# Task prompt:
Copy out every record exactly.

(Items from a data source)

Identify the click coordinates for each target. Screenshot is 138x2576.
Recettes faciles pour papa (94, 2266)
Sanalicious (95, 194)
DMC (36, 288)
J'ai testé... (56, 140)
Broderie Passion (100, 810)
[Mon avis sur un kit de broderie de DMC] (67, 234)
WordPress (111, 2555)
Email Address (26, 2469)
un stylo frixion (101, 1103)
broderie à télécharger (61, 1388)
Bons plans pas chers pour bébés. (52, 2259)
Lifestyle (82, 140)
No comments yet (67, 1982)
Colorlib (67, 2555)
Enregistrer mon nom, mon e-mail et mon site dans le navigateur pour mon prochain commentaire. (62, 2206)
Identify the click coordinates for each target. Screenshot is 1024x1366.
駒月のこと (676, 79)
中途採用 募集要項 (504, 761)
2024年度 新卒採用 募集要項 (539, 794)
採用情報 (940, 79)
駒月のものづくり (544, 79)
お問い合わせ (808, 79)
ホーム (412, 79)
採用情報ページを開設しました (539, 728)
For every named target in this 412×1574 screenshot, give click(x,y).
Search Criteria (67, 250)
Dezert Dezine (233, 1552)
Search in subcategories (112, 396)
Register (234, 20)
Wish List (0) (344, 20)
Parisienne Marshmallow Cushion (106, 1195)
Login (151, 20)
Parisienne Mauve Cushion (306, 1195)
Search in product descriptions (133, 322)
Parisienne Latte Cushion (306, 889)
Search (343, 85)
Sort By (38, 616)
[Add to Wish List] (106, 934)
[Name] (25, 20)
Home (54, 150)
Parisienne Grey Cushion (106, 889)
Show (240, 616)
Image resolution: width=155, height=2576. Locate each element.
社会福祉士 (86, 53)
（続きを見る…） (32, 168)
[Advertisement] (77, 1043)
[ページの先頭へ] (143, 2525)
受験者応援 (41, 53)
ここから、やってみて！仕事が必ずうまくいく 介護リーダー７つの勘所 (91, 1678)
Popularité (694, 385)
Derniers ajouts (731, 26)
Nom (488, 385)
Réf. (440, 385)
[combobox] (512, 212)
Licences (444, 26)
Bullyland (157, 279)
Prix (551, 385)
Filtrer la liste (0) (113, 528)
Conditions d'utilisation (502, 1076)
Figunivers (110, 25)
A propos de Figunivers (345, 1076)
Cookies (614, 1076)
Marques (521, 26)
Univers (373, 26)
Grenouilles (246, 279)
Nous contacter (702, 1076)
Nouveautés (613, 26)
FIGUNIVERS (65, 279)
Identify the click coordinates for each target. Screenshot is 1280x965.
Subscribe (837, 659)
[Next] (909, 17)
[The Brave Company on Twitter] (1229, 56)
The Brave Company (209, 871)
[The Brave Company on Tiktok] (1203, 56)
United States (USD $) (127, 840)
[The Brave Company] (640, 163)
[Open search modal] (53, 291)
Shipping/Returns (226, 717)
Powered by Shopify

# Answer box:
Identify the click coordinates for each target. Screenshot is 138x2576.
Recettes faciles pour papa (94, 2266)
Sanalicious (95, 194)
DMC (36, 288)
J'ai testé... (56, 140)
Broderie Passion (100, 810)
[Mon avis sur un kit de broderie de DMC] (67, 234)
WordPress (111, 2555)
Email Address (26, 2469)
un stylo frixion (101, 1103)
broderie à télécharger (61, 1388)
Bons plans pas chers pour bébés. (52, 2259)
Lifestyle (82, 140)
No comments yet (67, 1982)
Colorlib (67, 2555)
Enregistrer mon nom, mon e-mail et mon site dans le navigateur pour mon prochain commentaire. (62, 2206)
Identify the click coordinates for each target. Screenshot is 1024x1366.
駒月のこと (676, 79)
中途採用 募集要項 (504, 761)
2024年度 新卒採用 募集要項 (539, 794)
採用情報 (940, 79)
駒月のものづくり (544, 79)
お問い合わせ (808, 79)
ホーム (412, 79)
採用情報ページを開設しました (539, 728)
For every named target in this 412×1574 screenshot, give click(x,y).
Search Criteria (67, 250)
Dezert Dezine (233, 1552)
Search in subcategories (112, 396)
Register (234, 20)
Wish List (0) (344, 20)
Parisienne Marshmallow Cushion (106, 1195)
Login (151, 20)
Parisienne Mauve Cushion (306, 1195)
Search in product descriptions (133, 322)
Parisienne Latte Cushion (306, 889)
Search (343, 85)
Sort By (38, 616)
[Add to Wish List] (106, 934)
[Name] (25, 20)
Home (54, 150)
Parisienne Grey Cushion (106, 889)
Show (240, 616)
Image resolution: width=155, height=2576. Locate each element.
社会福祉士 (86, 53)
（続きを見る…） (32, 168)
[Advertisement] (77, 1043)
[ページの先頭へ] (143, 2525)
受験者応援 (41, 53)
ここから、やってみて！仕事が必ずうまくいく 介護リーダー７つの勘所 (91, 1678)
Popularité (694, 385)
Derniers ajouts (731, 26)
Nom (488, 385)
Réf. (440, 385)
[combobox] (512, 212)
Licences (444, 26)
Bullyland (157, 279)
Prix (551, 385)
Filtrer la liste (0) (113, 528)
Conditions d'utilisation (502, 1076)
Figunivers (110, 25)
A propos de Figunivers (345, 1076)
Cookies (614, 1076)
Marques (521, 26)
Univers (373, 26)
Grenouilles (246, 279)
Nous contacter (702, 1076)
Nouveautés (613, 26)
FIGUNIVERS (65, 279)
Identify the click coordinates for each target. Screenshot is 1280x965.
Subscribe (837, 659)
[Next] (909, 17)
[The Brave Company on Twitter] (1229, 56)
The Brave Company (209, 871)
[The Brave Company on Tiktok] (1203, 56)
United States (USD $) (127, 840)
[The Brave Company] (640, 163)
[Open search modal] (53, 291)
Shipping/Returns (226, 717)
Powered by Shopify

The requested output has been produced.